This article argues that designing tools for agents is different from designing APIs for traditional software. An agent is not a deterministic program that calls an interface the same way every time; it explores, misunderstands, retries, and often finds its own path through a task. Because of that, a good tool should not be a thin wrapper around a low-level API, but a task-oriented interface that helps the agent make progress with less confusion. The name, description, parameters, schema, response format, and even error messages of a tool all shape how the agent behaves. The quality of a tool cannot be judged by intuition alone, so it needs to be tested in realistic, multi-step tasks with metrics like accuracy, runtime, tool calls, token usage, and tool errors.

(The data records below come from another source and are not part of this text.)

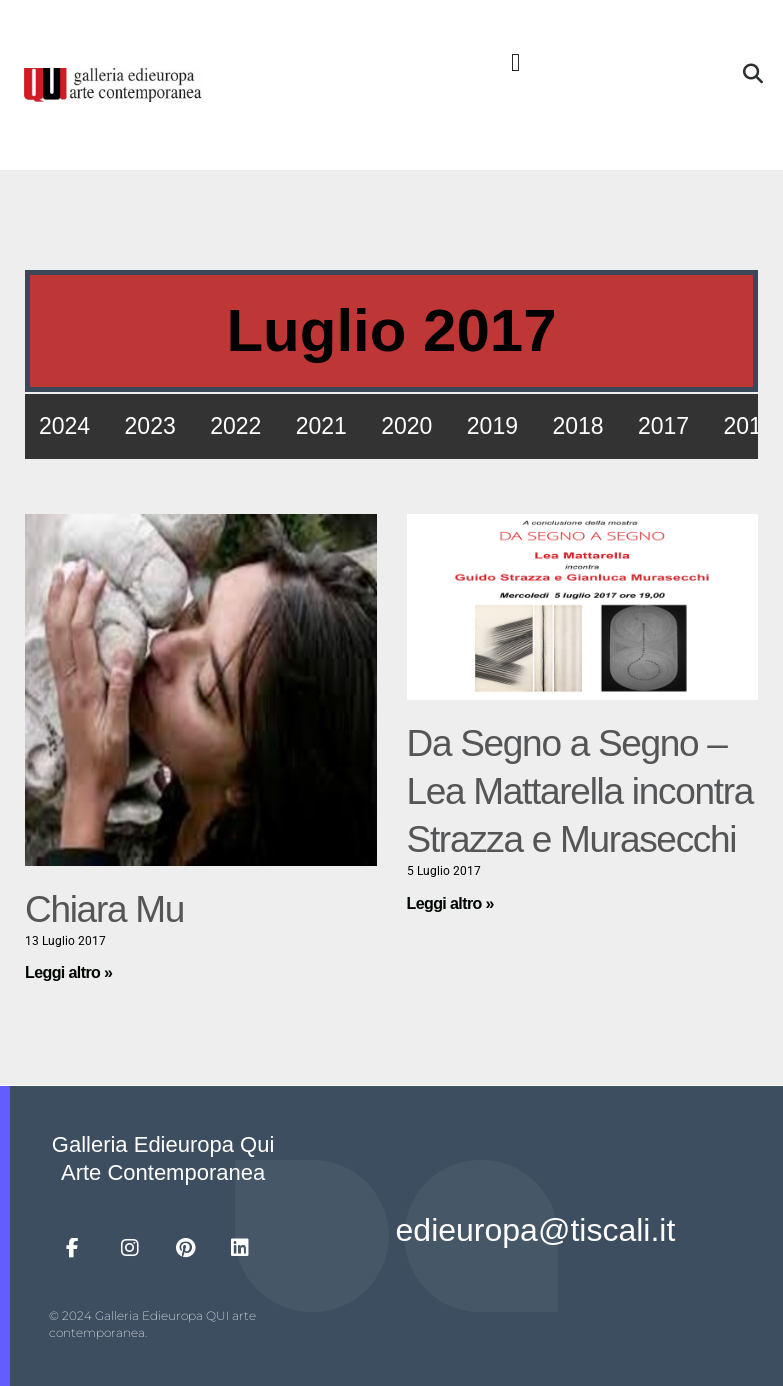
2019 (492, 426)
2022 (235, 426)
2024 (64, 426)
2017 (663, 426)
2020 (406, 426)
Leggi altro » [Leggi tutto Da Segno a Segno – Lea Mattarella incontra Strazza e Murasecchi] (450, 903)
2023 (150, 426)
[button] (516, 63)
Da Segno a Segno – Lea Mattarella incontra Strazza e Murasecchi (580, 791)
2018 (577, 426)
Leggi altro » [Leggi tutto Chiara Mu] (68, 972)
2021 (321, 426)
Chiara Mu (104, 909)
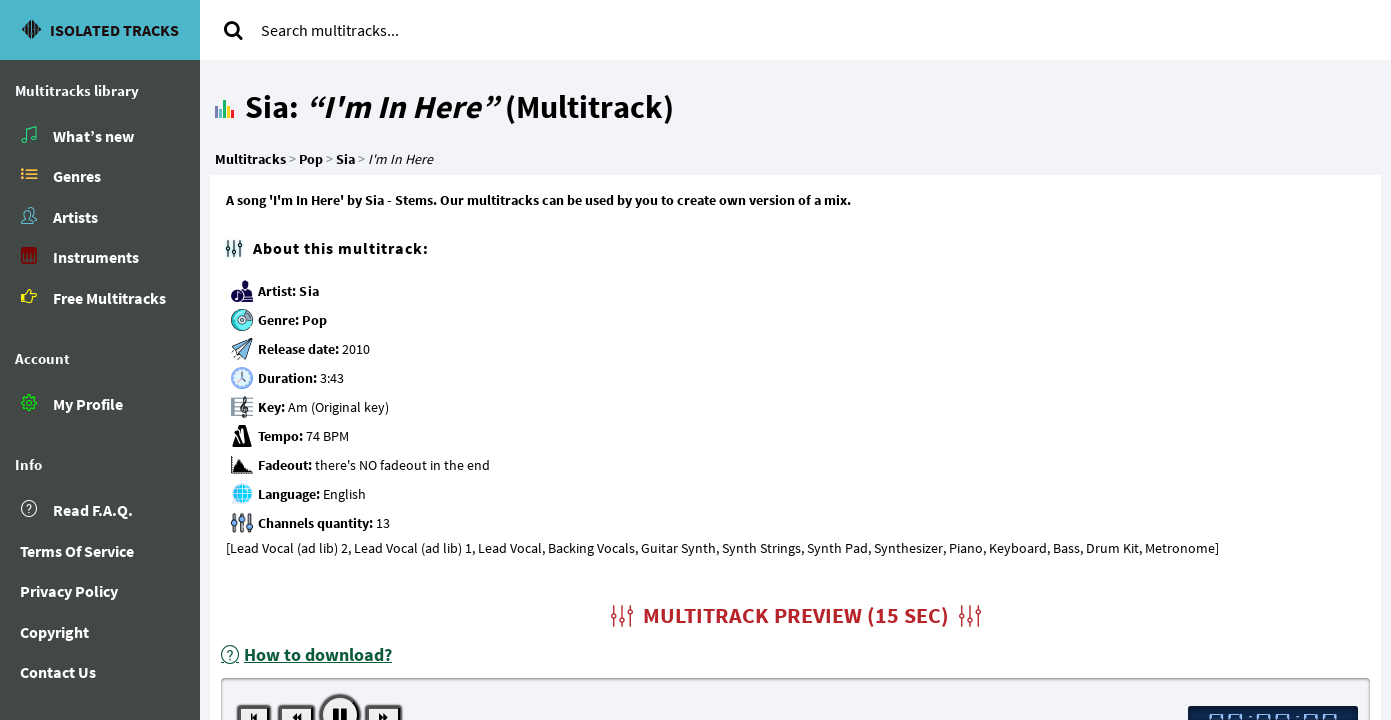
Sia (309, 291)
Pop (315, 320)
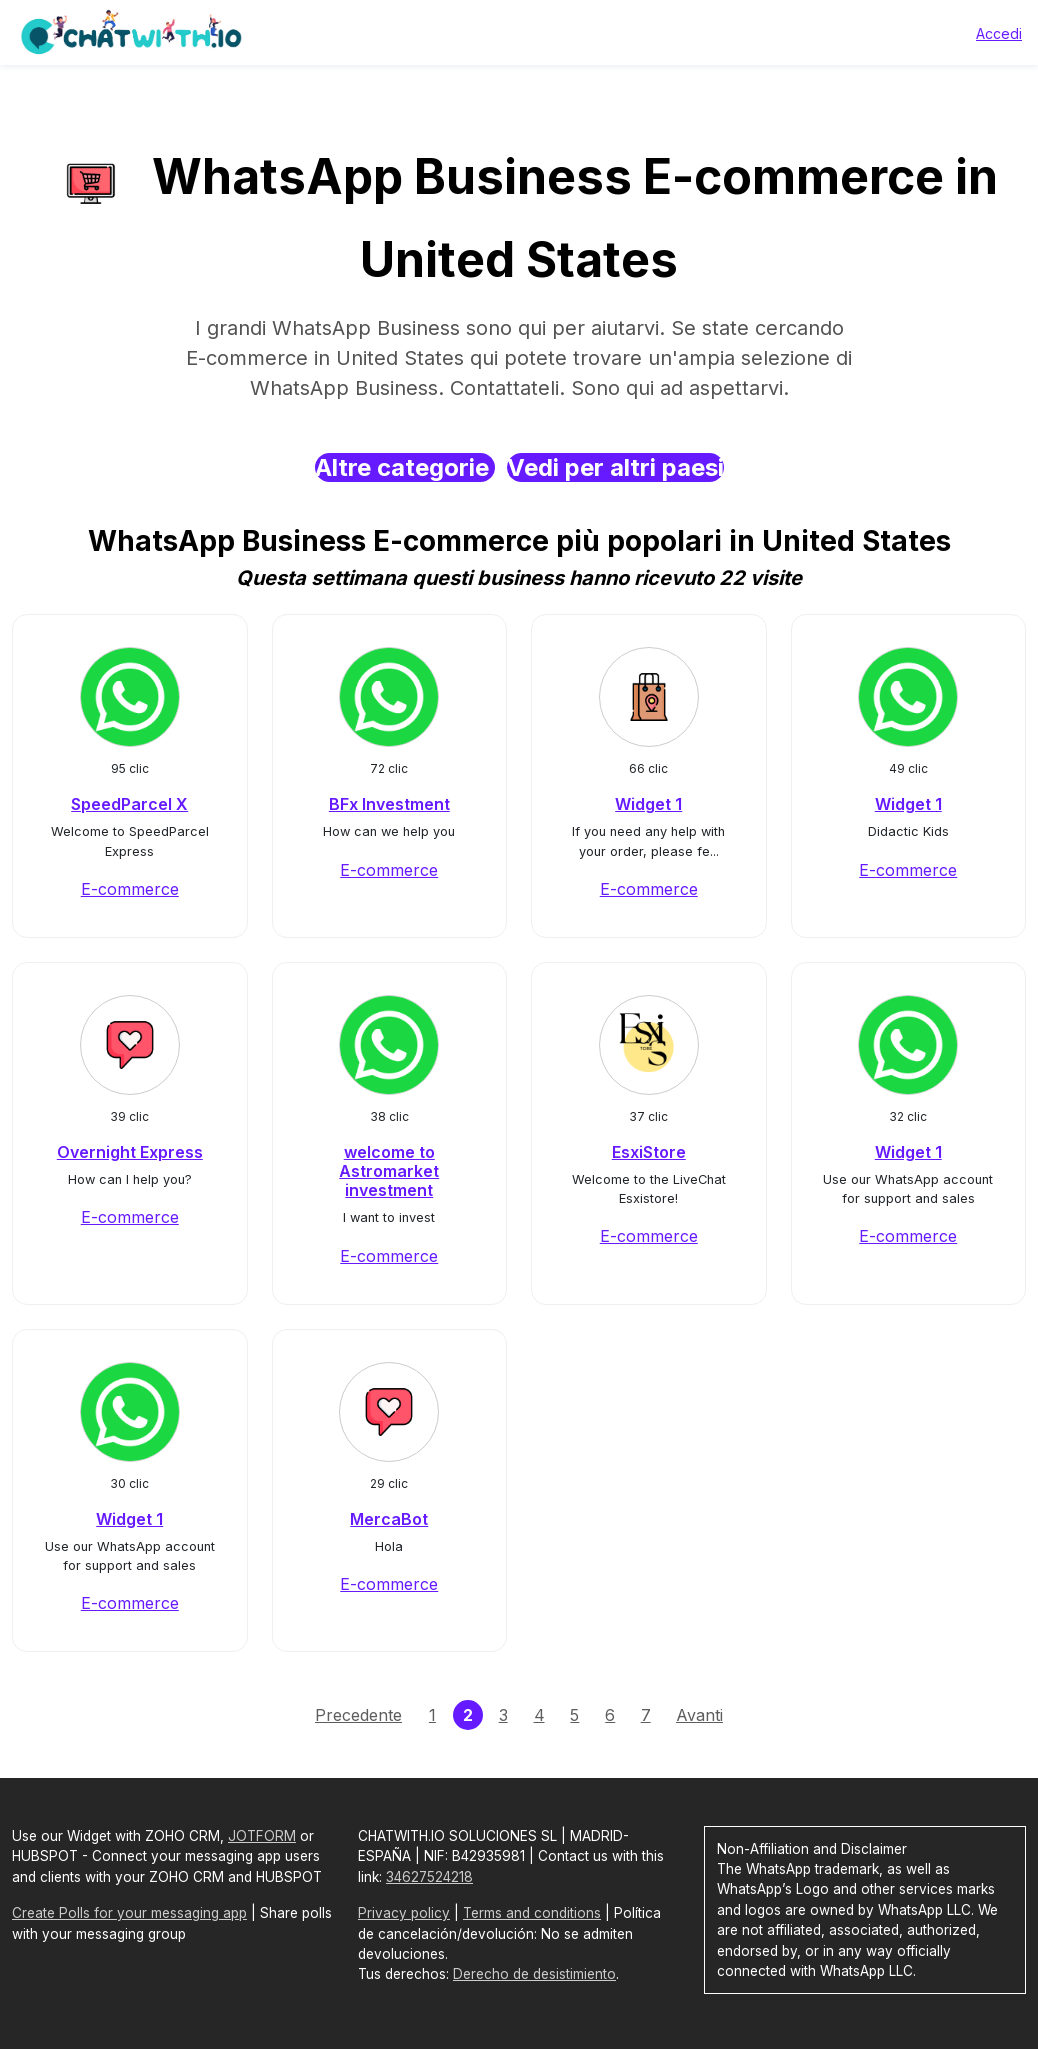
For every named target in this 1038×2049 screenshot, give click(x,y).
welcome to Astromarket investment (389, 1171)
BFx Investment (389, 804)
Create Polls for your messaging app (129, 1913)
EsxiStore (649, 1152)
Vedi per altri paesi (615, 467)
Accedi (999, 33)
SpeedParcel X (129, 804)
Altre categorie (405, 467)
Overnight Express (130, 1152)
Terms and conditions (532, 1913)
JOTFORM (262, 1836)
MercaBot (389, 1519)
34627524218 (429, 1877)
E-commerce (130, 889)
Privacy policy (404, 1913)
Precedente (358, 1715)
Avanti (699, 1715)
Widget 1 (648, 804)
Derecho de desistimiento (534, 1974)
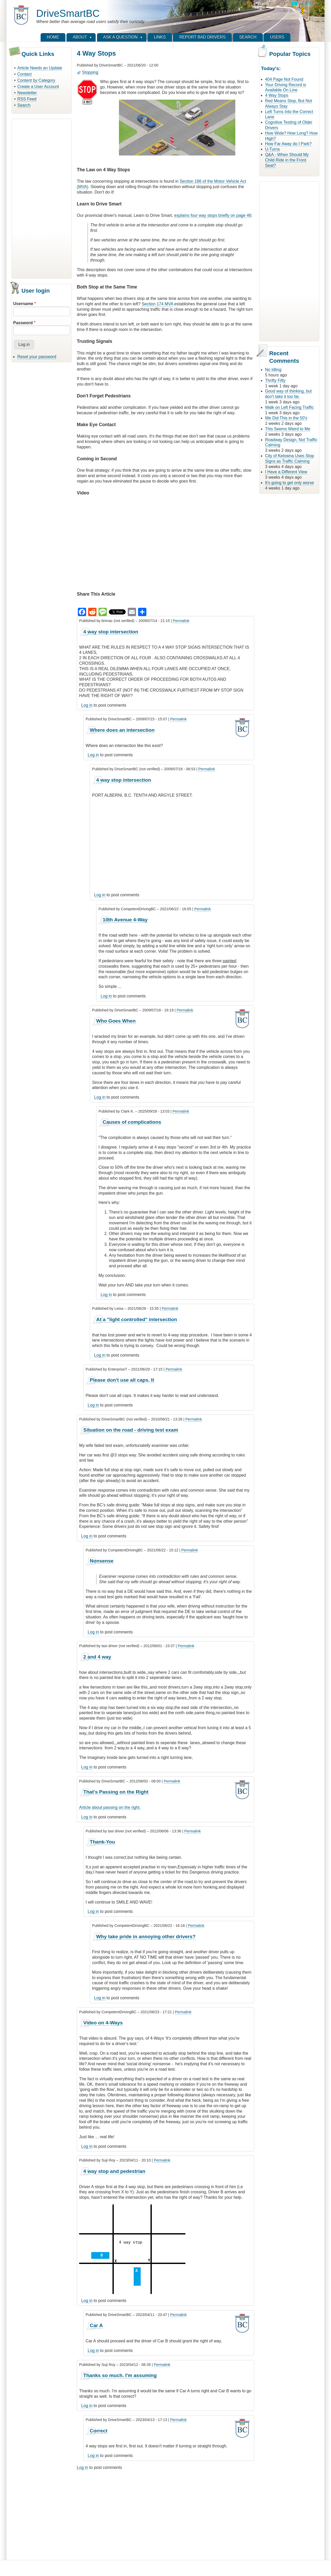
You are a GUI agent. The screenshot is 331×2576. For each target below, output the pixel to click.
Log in (87, 705)
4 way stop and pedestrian (114, 2171)
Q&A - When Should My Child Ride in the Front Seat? (287, 160)
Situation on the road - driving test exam (130, 1430)
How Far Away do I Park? (288, 144)
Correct (98, 2430)
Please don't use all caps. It (122, 1380)
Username (23, 303)
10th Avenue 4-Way (125, 919)
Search (24, 105)
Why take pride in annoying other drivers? (145, 1936)
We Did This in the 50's (286, 418)
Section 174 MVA (157, 304)
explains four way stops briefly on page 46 (212, 215)
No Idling (273, 369)
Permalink (181, 621)
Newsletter (27, 93)
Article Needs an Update (39, 68)
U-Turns (272, 149)
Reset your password (36, 356)
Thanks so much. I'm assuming (120, 2375)
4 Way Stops (276, 95)
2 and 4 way (97, 1657)
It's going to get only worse (289, 482)
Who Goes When (116, 1021)
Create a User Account (38, 86)
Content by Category (36, 80)
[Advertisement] (41, 198)
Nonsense (102, 1561)
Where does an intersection (122, 730)
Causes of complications (132, 1122)
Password (23, 323)
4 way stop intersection (110, 631)
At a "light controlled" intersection (136, 1319)
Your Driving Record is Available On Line (285, 87)
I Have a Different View (286, 472)
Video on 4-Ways (103, 2022)
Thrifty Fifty (275, 380)
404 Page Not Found (284, 79)
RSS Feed (26, 99)
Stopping (90, 72)
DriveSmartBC (68, 13)
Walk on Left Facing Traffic (289, 407)
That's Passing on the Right (115, 1792)
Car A (96, 2325)
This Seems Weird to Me (287, 429)
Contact (24, 74)
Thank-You (102, 1842)
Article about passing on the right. (109, 1807)
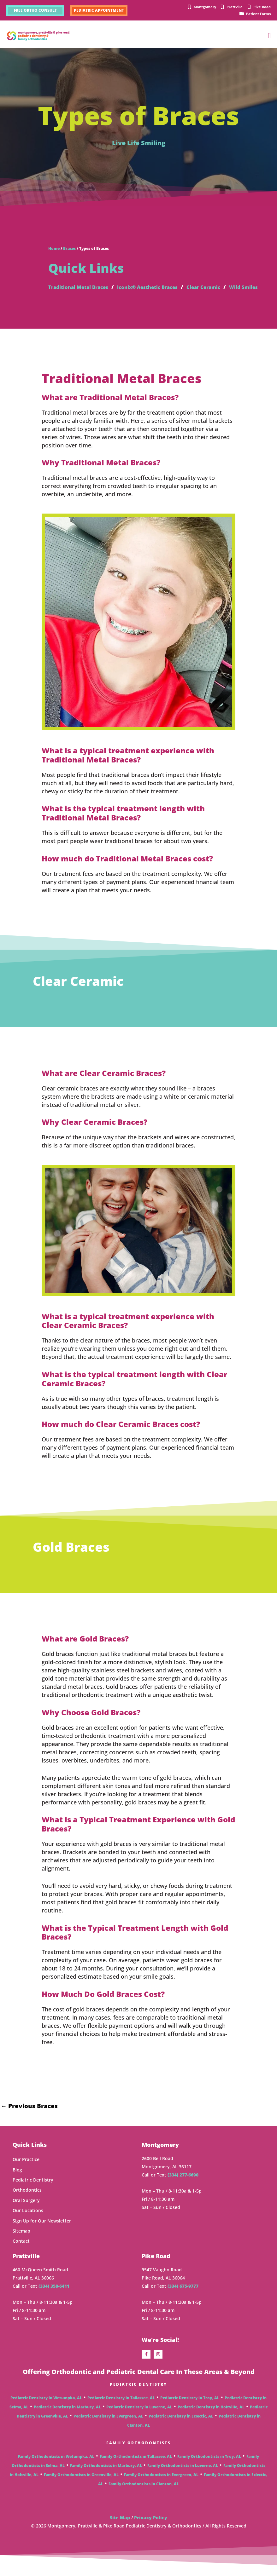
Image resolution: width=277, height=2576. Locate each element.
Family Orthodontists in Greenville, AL (81, 2485)
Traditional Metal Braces (84, 289)
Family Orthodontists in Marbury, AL (106, 2476)
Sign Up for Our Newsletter (42, 2232)
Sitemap (21, 2242)
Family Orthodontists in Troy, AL (209, 2467)
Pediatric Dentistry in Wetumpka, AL (46, 2409)
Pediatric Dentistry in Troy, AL (189, 2409)
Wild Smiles (65, 297)
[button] (269, 38)
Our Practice (26, 2171)
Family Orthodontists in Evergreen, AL (161, 2485)
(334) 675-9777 (183, 2297)
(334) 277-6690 (183, 2186)
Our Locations (28, 2222)
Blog (17, 2181)
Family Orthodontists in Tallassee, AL (136, 2467)
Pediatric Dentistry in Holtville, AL (211, 2418)
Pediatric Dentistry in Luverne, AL (139, 2418)
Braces (69, 250)
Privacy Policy (150, 2529)
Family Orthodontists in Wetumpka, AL (56, 2467)
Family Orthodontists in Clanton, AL (144, 2495)
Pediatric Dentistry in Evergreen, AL (108, 2427)
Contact (21, 2252)
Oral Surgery (26, 2211)
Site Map (120, 2529)
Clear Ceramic (230, 289)
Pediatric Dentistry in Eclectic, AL (181, 2427)
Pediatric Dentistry (33, 2191)
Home (54, 250)
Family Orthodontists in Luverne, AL (182, 2476)
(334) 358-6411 (53, 2297)
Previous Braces (32, 2116)
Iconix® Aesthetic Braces (164, 289)
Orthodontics (27, 2201)
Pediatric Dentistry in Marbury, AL (67, 2418)
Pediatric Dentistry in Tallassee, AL (121, 2409)
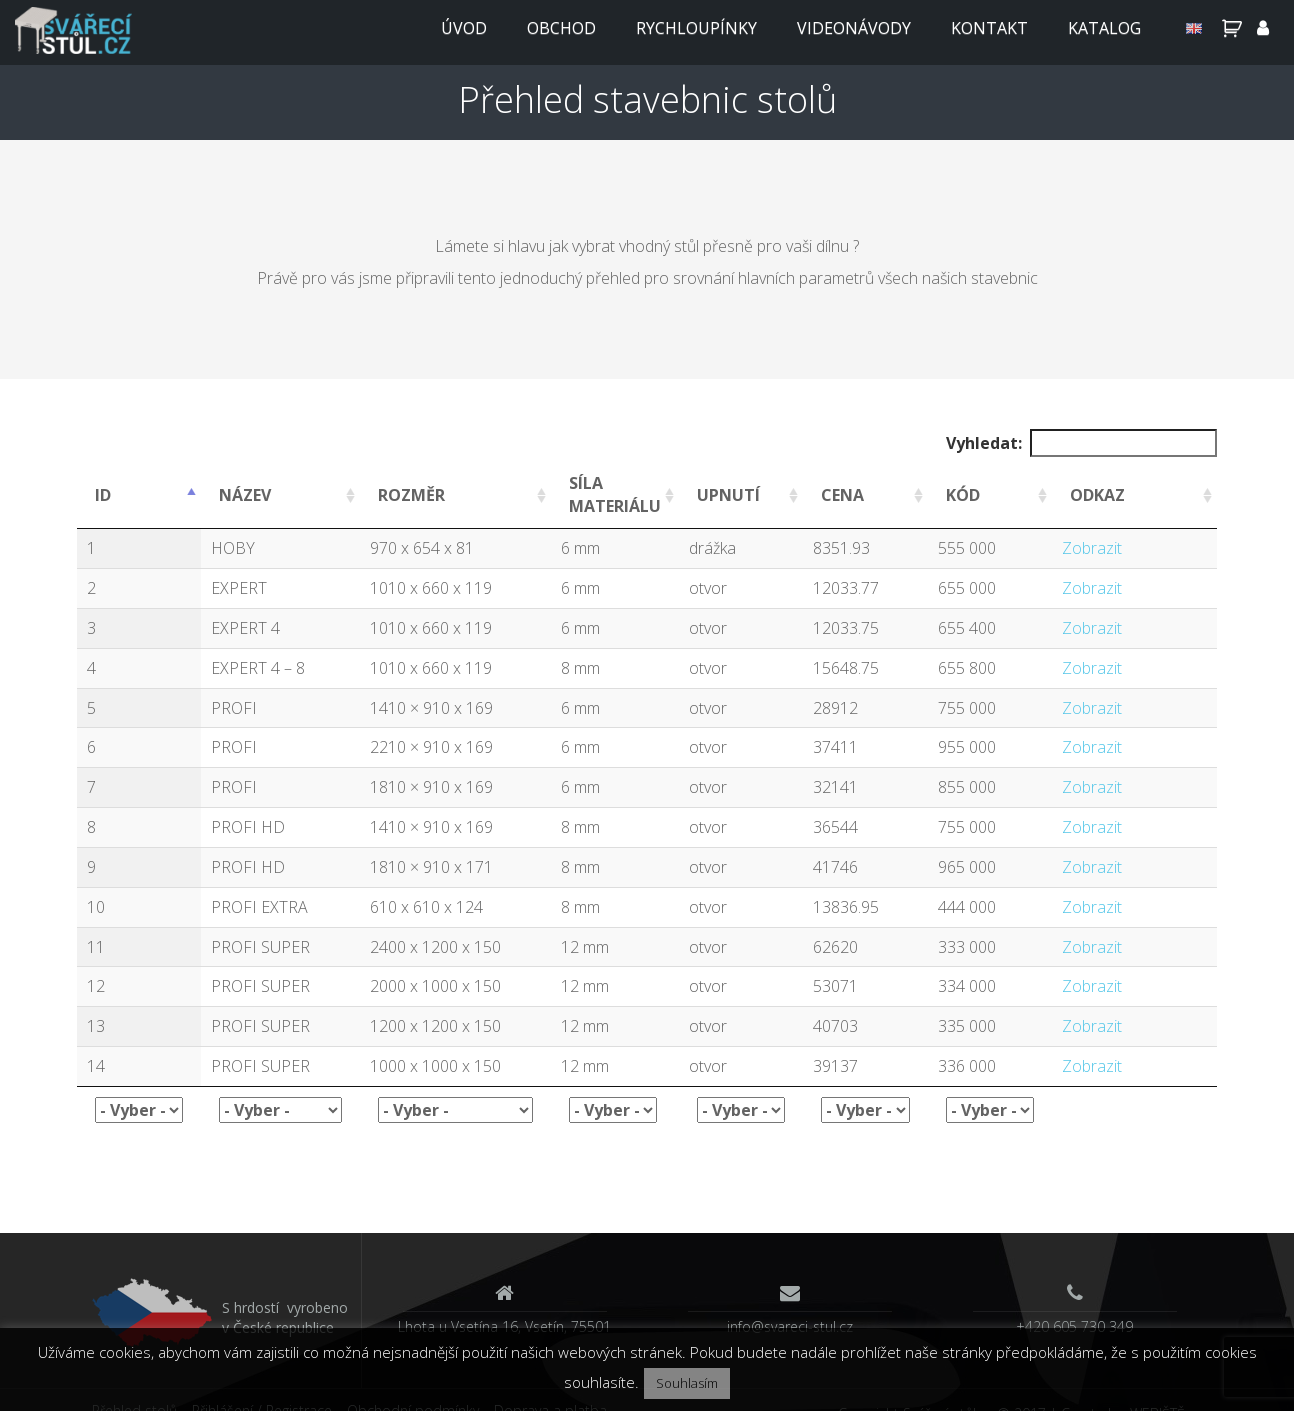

The Article Is Really About

My main takeaway is this: we used to design APIs for programs, but now we are designing action interfaces for agents.

That changes the problem.

The question is no longer just:

Can this interface be called?

The better question is:

Can an agent use this tool to finish a real task reliably, cheaply, and without wandering through too many unnecessary steps?

That is the part I find most important. The article is saying that once the user of the interface becomes a non-deterministic agent, the interface itself needs to be designed differently.

Here is one way to think about the shift:

Traditional API	Agent Tool
Designed for programmers or programs	Designed for LLM understanding and decision-making
Low-level, general, composable	Higher-level, semantic, close to a workflow
Returns complete data	Returns the data needed for the next action
Error codes are written for developers	Error messages should help the agent recover
Documentation explains the interface	The tool name, schema, and description are part of the prompt

For example, a calendar and contacts system might expose tools like this:

list_contacts
get_user
list_events
create_event

These make sense to a software engineer. They are clean, simple, and composable.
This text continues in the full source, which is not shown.